By Melissa J. Anderson (New York City)
Erin Callan, Zoe Cruz, Carly Fiorina, Patrica Russo: these are the names of women who have been put forth as victims of the notorious glass cliff in the recent past.
The glass cliff, it has been theorized, is when women take on the mantle of leadership during a time of crisis. The position is highly visible and comes with a lot of potential power – but the risk of failure is high; so high in fact, that the board or management committee decides it’s time to try something completely new and different to try and get it right: put a woman in charge.

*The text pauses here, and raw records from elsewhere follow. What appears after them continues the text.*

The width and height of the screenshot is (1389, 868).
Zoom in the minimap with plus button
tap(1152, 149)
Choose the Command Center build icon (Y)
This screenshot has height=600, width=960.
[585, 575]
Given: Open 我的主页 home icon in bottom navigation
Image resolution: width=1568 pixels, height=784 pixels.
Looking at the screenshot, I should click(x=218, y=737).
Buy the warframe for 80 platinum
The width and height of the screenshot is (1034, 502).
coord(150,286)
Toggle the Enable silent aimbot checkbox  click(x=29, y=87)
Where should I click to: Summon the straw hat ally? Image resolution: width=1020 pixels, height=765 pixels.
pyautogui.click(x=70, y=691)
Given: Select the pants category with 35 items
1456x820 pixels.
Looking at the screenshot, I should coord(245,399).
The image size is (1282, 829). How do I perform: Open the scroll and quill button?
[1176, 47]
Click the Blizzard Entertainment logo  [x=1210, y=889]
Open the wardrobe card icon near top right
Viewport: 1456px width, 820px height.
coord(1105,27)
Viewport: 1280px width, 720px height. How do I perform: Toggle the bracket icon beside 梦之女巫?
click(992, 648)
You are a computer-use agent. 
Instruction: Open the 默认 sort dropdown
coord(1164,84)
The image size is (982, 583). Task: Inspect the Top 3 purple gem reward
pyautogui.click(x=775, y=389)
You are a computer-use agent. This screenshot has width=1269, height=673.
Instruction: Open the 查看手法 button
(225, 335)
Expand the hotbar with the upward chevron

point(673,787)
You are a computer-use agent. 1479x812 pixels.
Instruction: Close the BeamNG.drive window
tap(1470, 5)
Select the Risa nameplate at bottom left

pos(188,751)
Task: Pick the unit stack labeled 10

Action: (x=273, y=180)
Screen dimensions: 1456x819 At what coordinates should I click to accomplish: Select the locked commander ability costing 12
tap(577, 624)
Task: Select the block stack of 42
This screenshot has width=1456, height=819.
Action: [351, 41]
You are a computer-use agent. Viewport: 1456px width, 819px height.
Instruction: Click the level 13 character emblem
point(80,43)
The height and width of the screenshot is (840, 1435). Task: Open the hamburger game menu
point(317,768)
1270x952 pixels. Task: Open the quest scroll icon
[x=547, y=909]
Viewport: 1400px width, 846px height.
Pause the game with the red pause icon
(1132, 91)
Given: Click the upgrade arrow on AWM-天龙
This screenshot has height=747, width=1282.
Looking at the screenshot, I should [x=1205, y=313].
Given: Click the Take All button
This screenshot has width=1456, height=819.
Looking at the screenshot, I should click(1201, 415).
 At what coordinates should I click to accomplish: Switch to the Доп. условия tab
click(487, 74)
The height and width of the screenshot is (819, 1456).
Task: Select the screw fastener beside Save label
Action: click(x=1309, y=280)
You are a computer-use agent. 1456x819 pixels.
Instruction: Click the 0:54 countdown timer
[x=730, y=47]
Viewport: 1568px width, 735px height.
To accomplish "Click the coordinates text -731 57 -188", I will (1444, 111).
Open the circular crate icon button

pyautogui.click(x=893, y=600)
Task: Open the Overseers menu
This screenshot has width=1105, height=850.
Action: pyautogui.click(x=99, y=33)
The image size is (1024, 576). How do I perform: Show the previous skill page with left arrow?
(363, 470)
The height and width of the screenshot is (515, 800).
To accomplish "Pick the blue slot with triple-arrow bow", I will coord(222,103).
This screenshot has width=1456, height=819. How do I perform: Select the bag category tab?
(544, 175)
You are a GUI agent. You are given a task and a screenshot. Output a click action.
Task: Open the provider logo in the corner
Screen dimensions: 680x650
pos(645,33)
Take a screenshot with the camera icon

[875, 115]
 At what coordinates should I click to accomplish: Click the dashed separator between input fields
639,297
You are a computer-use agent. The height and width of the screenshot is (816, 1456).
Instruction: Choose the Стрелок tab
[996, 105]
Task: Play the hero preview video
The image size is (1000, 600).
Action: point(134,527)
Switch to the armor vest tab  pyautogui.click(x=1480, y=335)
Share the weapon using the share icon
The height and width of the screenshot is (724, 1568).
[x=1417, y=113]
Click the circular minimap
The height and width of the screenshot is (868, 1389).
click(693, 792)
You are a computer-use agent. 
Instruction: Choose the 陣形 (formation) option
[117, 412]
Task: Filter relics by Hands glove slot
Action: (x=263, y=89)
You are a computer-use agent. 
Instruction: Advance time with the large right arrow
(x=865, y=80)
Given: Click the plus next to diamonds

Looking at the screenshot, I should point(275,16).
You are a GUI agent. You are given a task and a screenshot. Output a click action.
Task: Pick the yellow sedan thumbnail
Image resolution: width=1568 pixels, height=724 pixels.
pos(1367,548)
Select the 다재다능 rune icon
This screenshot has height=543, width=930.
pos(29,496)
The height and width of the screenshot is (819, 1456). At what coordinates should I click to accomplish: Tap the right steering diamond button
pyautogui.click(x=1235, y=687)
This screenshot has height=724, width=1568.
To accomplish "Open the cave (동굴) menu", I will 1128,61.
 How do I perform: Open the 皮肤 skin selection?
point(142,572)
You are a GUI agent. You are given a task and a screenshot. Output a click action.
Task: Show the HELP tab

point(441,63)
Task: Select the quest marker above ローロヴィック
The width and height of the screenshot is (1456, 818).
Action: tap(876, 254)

Often the person peering over this glass precipice is charged with an impossible task, lacks the resources or training to overcome the challenge, or is simply scapegoated for circumstances beyond their control. That’s why it’s called a glass cliff – it’s a gender-based assignment at a very high level, for which failure is eminent.
Glass cliff skeptics suggest that women in such situation select these roles for themselves – if they fail, it’s their own fault and gender bias has nothing to do with it, they argue. On the other side of the coin, the glass cliff theory runs a dangerous risk of treating women as passive puppets – assuming they had no choice or agency in taking on the task.
A new study in the journal Psychological Science refutes both claims – and examines how women and men judge perilous jobs differently, while at the same time corporate management may have a role to play in the unusually high ratio of women to men in these risky roles.